## start Data extract
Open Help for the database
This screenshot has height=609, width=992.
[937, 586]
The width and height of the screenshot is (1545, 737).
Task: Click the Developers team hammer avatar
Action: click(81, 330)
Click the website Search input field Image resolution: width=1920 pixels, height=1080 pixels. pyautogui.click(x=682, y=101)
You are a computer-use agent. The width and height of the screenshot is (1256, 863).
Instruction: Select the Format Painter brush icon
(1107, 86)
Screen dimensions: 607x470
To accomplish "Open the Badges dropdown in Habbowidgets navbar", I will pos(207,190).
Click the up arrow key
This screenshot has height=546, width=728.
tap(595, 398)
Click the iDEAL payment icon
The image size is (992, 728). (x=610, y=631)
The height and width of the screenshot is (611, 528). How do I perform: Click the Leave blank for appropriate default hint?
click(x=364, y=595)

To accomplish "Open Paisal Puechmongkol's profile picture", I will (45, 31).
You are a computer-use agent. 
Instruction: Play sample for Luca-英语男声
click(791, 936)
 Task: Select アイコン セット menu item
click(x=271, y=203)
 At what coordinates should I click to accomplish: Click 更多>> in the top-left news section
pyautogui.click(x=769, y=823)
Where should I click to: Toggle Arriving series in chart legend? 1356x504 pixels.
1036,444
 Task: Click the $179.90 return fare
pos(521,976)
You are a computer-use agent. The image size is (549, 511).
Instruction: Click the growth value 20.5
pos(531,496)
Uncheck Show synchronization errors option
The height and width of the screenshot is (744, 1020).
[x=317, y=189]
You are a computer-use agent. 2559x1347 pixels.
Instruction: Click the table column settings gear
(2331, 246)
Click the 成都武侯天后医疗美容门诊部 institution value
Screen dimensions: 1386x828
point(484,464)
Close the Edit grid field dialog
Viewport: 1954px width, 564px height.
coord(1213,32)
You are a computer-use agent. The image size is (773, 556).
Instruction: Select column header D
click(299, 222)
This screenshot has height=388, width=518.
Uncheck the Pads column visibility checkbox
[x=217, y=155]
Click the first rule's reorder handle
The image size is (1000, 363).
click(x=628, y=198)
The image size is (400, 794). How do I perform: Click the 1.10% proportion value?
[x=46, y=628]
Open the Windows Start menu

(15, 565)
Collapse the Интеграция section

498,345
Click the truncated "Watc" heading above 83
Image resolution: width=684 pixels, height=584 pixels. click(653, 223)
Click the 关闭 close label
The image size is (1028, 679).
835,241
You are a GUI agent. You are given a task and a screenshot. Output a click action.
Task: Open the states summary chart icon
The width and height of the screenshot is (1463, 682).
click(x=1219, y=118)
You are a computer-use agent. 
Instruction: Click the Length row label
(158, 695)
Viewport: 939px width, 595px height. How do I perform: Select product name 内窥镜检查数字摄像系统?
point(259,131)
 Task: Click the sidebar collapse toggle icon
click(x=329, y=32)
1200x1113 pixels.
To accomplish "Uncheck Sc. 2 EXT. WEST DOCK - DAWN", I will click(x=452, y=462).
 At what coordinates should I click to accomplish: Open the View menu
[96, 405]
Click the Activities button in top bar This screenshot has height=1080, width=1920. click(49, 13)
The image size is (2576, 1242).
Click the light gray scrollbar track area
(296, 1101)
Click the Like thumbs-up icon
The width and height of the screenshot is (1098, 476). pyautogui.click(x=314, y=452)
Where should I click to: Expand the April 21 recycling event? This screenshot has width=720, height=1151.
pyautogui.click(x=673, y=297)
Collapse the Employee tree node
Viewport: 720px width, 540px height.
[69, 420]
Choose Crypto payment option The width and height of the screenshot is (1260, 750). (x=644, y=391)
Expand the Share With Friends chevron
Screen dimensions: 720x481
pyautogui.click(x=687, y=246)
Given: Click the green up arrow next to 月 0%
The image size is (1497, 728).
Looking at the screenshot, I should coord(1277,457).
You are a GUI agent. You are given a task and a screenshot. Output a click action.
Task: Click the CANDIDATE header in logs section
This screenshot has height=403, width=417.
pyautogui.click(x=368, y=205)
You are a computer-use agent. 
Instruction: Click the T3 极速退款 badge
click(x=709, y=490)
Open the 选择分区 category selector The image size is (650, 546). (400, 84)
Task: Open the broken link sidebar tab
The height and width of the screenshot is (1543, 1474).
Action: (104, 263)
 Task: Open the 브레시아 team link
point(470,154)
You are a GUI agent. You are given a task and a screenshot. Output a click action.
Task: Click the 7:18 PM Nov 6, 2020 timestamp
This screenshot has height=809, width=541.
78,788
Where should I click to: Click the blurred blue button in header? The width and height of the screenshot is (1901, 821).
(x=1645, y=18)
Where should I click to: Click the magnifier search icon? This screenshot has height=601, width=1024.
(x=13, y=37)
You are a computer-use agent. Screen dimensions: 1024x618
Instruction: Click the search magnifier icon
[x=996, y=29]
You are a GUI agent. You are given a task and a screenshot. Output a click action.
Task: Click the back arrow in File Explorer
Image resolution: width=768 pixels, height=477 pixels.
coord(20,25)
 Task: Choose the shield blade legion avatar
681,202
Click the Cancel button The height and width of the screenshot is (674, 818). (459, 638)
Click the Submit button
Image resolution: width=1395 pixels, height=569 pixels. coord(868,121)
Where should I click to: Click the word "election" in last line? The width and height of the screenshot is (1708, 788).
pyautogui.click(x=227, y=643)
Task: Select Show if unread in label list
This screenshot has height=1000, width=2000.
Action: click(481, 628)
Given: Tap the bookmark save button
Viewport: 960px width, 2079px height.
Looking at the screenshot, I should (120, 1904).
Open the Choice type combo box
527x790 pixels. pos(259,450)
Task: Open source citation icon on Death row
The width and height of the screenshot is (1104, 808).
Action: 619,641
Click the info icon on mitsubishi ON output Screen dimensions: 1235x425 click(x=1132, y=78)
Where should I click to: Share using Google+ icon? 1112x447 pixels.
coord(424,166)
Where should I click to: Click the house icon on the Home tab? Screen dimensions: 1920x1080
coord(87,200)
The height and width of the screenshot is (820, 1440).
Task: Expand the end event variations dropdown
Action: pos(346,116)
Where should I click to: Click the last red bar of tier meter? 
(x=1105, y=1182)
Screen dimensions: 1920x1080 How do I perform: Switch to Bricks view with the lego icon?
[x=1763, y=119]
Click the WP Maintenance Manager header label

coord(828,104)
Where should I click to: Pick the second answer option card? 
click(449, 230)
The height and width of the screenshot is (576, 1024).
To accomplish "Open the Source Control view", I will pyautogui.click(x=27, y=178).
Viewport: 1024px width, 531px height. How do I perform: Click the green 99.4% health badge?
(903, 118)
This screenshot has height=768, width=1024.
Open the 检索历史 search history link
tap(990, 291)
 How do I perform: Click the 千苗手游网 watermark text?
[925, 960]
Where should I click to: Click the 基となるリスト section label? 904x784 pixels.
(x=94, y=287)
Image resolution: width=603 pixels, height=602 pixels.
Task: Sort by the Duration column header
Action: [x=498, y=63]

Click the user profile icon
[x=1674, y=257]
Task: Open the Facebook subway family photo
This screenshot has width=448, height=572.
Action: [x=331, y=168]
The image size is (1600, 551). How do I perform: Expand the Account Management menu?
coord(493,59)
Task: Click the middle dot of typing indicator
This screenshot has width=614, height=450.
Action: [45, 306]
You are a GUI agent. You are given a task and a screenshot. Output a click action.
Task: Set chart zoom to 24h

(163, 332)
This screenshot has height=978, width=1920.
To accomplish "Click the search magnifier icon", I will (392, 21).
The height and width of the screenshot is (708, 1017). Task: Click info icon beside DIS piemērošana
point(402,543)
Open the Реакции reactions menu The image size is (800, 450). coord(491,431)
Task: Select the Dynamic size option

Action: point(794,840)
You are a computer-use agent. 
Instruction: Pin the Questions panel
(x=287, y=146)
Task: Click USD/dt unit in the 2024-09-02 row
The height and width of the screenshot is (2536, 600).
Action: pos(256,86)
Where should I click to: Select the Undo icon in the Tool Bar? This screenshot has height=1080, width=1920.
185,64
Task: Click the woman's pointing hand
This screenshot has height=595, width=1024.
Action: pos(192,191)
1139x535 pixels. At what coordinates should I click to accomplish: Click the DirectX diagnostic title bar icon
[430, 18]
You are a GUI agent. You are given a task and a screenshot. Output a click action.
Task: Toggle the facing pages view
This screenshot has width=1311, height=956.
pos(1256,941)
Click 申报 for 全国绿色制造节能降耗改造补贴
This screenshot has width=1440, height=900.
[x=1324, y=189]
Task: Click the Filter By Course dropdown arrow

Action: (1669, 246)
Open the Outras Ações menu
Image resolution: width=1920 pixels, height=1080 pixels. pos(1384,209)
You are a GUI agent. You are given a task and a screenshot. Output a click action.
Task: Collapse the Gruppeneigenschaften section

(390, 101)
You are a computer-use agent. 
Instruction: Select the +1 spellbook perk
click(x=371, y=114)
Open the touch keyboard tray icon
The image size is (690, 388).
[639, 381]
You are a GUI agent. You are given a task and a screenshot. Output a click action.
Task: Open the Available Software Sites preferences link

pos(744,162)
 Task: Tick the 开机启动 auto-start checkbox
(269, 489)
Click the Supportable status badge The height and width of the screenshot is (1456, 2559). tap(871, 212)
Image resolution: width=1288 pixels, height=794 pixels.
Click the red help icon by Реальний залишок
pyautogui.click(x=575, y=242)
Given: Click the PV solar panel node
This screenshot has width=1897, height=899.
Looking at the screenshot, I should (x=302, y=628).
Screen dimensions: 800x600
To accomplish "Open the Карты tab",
## end Data extract
:: Goal ::
Output the lines above as a JSON list of strings, one per line and skipping blank lines, covering the part that opens with the line containing "Click the Like thumbs-up icon" and closes with the line containing "pyautogui.click(x=687, y=246)", both included.

:: Completed exercise ::
[
  "Click the Like thumbs-up icon",
  "The width and height of the screenshot is (1098, 476). pyautogui.click(x=314, y=452)",
  "Where should I click to: Expand the April 21 recycling event? This screenshot has width=720, height=1151.",
  "pyautogui.click(x=673, y=297)",
  "Collapse the Employee tree node",
  "Viewport: 720px width, 540px height.",
  "[69, 420]",
  "Choose Crypto payment option The width and height of the screenshot is (1260, 750). (x=644, y=391)",
  "Expand the Share With Friends chevron",
  "Screen dimensions: 720x481",
  "pyautogui.click(x=687, y=246)"
]